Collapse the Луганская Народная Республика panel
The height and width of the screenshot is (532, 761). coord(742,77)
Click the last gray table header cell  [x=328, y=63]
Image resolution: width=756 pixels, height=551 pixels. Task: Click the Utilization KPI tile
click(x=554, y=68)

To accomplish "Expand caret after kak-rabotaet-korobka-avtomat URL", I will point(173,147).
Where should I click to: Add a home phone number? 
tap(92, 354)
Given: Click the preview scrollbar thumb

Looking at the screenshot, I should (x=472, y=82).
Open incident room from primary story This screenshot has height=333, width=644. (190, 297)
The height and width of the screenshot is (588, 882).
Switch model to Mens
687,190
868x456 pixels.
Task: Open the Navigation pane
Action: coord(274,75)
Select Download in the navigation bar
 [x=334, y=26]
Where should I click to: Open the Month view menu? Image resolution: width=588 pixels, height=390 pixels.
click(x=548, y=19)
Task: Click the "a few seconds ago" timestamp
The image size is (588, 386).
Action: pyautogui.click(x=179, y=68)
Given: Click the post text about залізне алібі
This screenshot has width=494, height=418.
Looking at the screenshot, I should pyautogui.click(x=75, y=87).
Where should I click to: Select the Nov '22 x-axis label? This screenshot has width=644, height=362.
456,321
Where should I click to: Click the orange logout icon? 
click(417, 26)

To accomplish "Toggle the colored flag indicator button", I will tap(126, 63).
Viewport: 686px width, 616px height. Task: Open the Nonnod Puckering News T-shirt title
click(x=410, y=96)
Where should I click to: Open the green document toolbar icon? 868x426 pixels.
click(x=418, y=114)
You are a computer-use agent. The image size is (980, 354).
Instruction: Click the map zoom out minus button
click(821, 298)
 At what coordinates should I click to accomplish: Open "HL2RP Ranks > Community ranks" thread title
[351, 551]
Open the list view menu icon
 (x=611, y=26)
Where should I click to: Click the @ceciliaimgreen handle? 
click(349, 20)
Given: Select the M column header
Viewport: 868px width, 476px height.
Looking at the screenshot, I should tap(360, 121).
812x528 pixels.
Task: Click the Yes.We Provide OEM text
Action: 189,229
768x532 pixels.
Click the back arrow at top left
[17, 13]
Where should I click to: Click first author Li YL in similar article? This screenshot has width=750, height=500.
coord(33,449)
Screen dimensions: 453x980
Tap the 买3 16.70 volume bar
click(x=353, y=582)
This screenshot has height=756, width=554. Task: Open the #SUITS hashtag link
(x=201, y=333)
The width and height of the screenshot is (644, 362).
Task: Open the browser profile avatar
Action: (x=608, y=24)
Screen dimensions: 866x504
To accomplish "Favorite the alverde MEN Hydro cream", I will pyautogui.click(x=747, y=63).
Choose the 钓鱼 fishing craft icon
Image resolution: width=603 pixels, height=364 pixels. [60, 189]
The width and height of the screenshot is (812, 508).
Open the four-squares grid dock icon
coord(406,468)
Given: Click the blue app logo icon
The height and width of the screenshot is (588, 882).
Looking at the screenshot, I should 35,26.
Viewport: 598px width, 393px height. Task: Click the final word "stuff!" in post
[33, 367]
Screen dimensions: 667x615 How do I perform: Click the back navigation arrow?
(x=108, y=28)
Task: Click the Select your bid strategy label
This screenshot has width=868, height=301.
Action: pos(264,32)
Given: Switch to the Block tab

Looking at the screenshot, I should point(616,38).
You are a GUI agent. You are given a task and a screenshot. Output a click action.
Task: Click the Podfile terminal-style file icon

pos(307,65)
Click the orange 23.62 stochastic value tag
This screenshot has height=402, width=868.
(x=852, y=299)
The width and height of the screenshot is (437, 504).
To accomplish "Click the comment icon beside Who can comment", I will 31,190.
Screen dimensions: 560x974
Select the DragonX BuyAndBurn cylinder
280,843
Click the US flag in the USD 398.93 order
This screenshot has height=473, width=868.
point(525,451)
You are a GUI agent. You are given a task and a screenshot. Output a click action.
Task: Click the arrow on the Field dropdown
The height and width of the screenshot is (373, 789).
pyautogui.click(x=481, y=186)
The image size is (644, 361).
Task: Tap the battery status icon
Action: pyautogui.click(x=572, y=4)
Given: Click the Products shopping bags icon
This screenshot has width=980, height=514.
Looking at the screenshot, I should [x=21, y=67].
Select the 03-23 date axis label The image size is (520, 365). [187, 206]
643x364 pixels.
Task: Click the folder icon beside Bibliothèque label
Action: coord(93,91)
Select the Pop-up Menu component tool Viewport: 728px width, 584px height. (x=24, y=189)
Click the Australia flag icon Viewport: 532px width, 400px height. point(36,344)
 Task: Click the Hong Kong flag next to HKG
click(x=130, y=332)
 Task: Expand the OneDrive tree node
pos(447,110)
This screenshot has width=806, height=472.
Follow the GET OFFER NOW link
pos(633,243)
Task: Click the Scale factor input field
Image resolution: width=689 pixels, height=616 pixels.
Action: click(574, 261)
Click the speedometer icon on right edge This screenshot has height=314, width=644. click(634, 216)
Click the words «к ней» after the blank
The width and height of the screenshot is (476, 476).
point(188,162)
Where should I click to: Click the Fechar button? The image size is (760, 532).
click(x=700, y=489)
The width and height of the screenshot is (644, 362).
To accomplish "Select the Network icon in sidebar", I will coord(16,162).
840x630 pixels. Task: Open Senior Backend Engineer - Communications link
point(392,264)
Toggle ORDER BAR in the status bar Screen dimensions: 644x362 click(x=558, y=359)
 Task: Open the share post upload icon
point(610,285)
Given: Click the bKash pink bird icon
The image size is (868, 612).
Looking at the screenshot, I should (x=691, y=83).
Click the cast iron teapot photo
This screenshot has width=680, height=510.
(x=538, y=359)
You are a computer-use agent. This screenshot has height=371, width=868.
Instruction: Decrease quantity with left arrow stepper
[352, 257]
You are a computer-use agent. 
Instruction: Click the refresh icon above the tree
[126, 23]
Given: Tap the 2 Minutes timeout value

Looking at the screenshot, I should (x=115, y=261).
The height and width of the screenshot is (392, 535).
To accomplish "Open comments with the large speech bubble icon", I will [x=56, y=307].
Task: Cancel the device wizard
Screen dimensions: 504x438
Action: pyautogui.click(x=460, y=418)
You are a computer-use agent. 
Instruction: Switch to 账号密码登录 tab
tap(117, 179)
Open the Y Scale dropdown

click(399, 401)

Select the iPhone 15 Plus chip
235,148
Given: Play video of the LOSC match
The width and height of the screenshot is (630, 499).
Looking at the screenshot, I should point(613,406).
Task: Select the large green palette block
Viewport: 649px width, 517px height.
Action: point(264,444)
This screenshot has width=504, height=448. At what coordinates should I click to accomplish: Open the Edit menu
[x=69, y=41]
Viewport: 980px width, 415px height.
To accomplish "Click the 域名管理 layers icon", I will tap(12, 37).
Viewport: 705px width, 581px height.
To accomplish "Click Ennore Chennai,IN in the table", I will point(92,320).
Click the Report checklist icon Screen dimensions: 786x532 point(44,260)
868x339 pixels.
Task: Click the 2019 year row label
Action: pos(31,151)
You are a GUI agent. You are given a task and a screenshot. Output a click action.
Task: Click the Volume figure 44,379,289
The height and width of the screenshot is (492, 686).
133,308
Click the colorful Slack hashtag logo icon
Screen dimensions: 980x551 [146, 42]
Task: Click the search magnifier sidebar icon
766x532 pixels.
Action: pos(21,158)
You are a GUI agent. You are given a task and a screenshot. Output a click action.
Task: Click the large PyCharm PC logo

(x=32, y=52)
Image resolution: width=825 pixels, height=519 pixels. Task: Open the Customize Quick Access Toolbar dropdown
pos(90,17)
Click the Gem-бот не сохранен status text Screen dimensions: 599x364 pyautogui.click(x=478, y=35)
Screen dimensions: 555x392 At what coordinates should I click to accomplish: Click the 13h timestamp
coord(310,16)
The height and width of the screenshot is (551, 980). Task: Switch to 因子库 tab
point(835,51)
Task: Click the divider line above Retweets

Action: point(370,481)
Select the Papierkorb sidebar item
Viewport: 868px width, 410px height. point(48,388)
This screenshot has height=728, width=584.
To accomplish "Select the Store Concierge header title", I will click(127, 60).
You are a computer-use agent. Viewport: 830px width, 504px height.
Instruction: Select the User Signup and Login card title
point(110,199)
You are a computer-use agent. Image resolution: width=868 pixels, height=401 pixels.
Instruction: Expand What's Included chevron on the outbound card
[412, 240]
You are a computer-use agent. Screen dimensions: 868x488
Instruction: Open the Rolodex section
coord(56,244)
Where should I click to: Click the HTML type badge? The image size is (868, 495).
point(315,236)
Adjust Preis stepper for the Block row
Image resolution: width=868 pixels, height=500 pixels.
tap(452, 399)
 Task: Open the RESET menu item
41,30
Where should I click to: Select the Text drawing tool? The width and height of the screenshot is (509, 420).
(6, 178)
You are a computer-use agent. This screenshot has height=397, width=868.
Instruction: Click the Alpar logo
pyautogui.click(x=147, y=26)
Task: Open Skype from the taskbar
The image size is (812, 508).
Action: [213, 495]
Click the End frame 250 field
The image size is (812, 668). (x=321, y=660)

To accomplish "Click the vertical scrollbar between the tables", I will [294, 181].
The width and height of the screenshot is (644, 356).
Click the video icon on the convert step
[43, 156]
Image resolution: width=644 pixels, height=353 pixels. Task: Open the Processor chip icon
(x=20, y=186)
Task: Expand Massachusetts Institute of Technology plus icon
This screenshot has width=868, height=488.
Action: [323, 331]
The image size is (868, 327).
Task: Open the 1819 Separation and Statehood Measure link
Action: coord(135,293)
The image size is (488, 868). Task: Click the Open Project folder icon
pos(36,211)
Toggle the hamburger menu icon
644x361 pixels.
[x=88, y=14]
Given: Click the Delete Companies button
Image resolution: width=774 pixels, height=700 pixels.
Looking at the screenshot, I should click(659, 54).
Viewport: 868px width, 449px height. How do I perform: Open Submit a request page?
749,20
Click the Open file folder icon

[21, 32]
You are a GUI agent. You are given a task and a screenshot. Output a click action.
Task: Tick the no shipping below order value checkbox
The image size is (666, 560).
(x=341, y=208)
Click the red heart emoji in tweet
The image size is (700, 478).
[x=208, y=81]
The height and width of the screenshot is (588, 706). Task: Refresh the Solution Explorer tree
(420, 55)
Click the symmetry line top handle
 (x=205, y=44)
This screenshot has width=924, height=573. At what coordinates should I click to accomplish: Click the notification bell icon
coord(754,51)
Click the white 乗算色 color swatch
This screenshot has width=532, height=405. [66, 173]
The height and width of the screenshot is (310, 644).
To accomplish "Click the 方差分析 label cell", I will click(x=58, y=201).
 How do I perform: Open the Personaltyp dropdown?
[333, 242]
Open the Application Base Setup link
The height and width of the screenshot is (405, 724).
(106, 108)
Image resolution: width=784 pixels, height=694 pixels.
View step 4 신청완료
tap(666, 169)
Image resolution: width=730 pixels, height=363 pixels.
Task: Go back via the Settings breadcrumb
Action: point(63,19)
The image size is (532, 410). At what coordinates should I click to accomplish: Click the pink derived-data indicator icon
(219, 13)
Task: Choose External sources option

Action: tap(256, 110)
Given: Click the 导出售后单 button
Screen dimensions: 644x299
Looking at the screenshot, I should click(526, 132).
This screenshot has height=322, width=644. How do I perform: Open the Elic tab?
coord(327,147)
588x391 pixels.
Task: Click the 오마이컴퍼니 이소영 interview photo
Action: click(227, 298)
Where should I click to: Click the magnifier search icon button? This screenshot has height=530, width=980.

##########

WHAT YOU SHOULD DO
All lines from the one containing "How do I perform: Open the Personaltyp" down to the final line above are to be restated word for word; leave out the rest.

TASK ANSWER
 How do I perform: Open the Personaltyp dropdown?
[333, 242]
Open the Application Base Setup link
The height and width of the screenshot is (405, 724).
(106, 108)
Image resolution: width=784 pixels, height=694 pixels.
View step 4 신청완료
tap(666, 169)
Image resolution: width=730 pixels, height=363 pixels.
Task: Go back via the Settings breadcrumb
Action: point(63,19)
The image size is (532, 410). At what coordinates should I click to accomplish: Click the pink derived-data indicator icon
(219, 13)
Task: Choose External sources option

Action: tap(256, 110)
Given: Click the 导出售后单 button
Screen dimensions: 644x299
Looking at the screenshot, I should click(526, 132).
This screenshot has height=322, width=644. How do I perform: Open the Elic tab?
coord(327,147)
588x391 pixels.
Task: Click the 오마이컴퍼니 이소영 interview photo
Action: click(227, 298)
Where should I click to: Click the magnifier search icon button? This screenshot has height=530, width=980.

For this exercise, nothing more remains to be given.